I point out these two funds in particular because of the ongoing fight city crews have been battling this winter. They are clearing roads, salting streets and filling knee-high pot holes, only to be slammed with another round of snow and another arctic blast. This winter has been one for the ages. The bitter cold has not only caused the city to spend more tax money on street maintenance, it has also helped add to the growing percentage of online sales. Sales that currently provide no tax for the city to operate with.
I try to make shopping local a priority but convincing my dainty, significant other to even step foot outside in sub-zero weather is an entirely different story. Technology has made shopping easy in even the worst conditions. It is a luxury that isn’t going away, and cities all over the country are learning to embrace it.

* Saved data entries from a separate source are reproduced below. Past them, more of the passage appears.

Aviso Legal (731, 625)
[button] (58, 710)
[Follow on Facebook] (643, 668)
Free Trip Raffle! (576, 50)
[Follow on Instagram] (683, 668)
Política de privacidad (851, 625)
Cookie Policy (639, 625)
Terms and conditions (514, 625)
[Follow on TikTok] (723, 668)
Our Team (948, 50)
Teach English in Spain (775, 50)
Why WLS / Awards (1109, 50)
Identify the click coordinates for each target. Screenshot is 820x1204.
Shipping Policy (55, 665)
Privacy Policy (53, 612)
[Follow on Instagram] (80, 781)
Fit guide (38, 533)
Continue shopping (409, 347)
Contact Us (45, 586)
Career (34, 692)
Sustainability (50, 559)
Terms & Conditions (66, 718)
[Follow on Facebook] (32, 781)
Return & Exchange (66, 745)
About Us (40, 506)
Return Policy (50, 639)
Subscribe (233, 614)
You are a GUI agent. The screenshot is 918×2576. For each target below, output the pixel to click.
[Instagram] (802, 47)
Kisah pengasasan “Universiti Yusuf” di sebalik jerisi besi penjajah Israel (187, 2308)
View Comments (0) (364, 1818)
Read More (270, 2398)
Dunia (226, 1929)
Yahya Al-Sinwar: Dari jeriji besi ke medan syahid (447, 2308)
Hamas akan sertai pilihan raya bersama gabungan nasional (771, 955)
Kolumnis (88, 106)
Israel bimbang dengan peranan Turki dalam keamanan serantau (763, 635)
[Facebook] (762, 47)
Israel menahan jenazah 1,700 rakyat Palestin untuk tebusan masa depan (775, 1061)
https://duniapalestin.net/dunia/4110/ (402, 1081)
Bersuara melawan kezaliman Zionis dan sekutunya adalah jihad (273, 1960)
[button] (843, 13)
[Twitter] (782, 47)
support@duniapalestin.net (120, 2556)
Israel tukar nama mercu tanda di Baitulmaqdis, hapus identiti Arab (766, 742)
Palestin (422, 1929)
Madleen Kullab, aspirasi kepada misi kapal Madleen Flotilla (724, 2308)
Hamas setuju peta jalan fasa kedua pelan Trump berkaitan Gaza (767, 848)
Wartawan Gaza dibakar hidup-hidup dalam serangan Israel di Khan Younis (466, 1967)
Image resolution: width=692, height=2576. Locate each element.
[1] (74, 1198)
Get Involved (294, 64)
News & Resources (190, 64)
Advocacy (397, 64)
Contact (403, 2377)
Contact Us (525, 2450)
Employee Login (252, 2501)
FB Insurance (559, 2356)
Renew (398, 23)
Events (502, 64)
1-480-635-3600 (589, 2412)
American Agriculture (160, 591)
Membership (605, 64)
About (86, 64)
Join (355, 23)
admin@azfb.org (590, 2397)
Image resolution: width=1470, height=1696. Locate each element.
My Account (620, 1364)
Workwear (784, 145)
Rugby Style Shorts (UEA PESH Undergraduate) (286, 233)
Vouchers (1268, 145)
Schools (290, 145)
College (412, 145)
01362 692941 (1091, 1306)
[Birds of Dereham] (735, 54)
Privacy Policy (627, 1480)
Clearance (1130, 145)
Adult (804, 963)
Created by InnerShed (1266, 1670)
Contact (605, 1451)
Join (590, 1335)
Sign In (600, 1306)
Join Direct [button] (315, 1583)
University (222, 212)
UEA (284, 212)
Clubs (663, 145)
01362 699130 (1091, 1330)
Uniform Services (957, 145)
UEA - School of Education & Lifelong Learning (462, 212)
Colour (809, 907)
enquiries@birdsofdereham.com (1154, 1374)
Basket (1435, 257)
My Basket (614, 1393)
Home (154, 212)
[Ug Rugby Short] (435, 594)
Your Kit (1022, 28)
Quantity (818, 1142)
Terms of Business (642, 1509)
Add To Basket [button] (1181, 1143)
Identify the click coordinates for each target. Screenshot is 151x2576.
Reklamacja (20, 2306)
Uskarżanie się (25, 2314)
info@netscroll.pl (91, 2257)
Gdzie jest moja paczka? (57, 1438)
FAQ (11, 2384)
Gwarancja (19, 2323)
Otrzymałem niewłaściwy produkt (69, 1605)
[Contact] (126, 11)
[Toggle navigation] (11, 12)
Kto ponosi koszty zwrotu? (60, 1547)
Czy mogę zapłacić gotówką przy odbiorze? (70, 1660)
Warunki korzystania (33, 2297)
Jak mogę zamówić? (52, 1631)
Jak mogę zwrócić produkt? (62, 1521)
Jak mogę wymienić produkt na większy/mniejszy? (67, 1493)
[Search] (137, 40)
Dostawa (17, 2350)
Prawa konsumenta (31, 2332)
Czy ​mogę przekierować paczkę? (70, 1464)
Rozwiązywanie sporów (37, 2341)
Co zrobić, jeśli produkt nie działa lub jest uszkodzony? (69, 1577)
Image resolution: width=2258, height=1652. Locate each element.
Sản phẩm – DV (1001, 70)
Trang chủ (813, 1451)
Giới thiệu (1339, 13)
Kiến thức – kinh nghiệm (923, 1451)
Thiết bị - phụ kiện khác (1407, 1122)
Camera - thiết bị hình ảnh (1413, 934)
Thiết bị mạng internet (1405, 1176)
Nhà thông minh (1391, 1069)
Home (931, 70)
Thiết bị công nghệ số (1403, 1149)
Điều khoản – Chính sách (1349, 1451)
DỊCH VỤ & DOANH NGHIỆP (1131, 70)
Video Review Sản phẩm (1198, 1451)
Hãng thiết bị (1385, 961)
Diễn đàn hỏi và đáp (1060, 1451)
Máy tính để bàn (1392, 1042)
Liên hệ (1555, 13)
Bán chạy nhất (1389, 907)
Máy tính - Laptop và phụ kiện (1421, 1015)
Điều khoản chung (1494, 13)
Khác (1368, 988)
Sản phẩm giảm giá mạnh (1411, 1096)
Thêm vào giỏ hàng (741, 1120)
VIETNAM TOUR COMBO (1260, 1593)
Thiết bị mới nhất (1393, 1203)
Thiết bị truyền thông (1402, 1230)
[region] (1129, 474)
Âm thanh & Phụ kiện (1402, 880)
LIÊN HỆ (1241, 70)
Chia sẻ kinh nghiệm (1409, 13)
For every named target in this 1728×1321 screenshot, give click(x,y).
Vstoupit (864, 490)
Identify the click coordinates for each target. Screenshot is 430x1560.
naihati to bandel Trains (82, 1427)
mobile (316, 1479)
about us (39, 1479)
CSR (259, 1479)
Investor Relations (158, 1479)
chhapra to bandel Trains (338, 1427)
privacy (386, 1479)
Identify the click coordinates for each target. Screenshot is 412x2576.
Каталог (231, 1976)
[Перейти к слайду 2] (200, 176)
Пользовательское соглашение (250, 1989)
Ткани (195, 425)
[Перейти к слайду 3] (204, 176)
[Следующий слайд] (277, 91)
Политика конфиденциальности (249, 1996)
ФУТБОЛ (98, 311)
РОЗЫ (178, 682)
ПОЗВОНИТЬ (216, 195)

Use taxes have already been adopted by more than 150 Missouri cities alone. This is how cities are adapting to this shopping trend that is causing lower sales tax revenue. Revenue that is vital to a city’s infrastructure.
It is unrealistic to expect a community to never look outside of its city limits for goods. Shopping online is ok. There are not currently enough stores in Maryville to provide everything to everyone. However, by the citizens of Maryville being progressive and saying Yes to the Use Tax, you are not only helping local businesses stay competitive with online retailers, you are also making it a more attractive place for new businesses to open their doors.
Please vote Yes on April 2nd and help support our local businesses as well as the City of Maryville as it continues to grow.